### Work instruction
Among the records, how many lines carry the string "time"? Give that number with nothing added.

Pixel coordinate grounding data:
::::

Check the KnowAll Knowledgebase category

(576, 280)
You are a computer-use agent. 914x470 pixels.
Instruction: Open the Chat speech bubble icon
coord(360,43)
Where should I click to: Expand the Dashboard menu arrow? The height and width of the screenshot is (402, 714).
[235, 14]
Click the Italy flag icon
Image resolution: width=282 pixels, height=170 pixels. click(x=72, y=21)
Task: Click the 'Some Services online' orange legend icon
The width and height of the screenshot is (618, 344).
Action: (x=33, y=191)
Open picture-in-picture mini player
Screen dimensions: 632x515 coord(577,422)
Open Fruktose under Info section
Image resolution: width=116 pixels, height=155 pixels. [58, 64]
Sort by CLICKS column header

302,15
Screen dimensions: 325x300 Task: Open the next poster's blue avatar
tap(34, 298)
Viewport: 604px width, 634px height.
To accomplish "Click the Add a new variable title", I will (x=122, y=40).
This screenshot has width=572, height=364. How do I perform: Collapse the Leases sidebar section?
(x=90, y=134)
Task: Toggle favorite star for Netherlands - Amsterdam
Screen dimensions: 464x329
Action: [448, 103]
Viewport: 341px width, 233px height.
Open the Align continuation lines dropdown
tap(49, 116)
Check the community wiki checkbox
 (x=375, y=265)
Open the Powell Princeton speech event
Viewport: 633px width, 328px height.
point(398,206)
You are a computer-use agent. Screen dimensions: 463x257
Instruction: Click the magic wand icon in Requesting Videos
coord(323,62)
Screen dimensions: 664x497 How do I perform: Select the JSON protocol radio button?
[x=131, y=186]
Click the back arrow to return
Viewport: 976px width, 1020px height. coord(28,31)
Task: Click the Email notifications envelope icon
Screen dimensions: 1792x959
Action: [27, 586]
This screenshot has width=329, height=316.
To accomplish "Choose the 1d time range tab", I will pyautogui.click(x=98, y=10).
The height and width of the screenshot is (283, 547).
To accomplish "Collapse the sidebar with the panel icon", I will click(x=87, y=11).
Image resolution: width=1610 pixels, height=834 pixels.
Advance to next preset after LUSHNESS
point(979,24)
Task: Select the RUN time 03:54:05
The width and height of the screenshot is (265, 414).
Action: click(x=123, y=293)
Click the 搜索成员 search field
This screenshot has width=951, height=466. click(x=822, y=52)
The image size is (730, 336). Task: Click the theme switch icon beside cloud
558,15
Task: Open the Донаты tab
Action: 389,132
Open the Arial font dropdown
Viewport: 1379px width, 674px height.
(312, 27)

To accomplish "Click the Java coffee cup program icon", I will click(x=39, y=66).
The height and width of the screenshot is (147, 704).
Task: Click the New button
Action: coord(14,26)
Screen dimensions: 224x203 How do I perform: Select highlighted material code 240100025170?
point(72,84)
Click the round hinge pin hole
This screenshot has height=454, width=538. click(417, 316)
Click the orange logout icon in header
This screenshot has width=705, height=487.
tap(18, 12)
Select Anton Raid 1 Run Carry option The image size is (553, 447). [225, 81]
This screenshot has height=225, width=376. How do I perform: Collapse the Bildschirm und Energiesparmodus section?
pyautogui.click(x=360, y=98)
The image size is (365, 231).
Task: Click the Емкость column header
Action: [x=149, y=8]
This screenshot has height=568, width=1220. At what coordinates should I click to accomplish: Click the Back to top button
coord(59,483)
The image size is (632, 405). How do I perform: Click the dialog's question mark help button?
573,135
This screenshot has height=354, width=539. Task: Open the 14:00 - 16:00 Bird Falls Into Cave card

::::

### Solution
2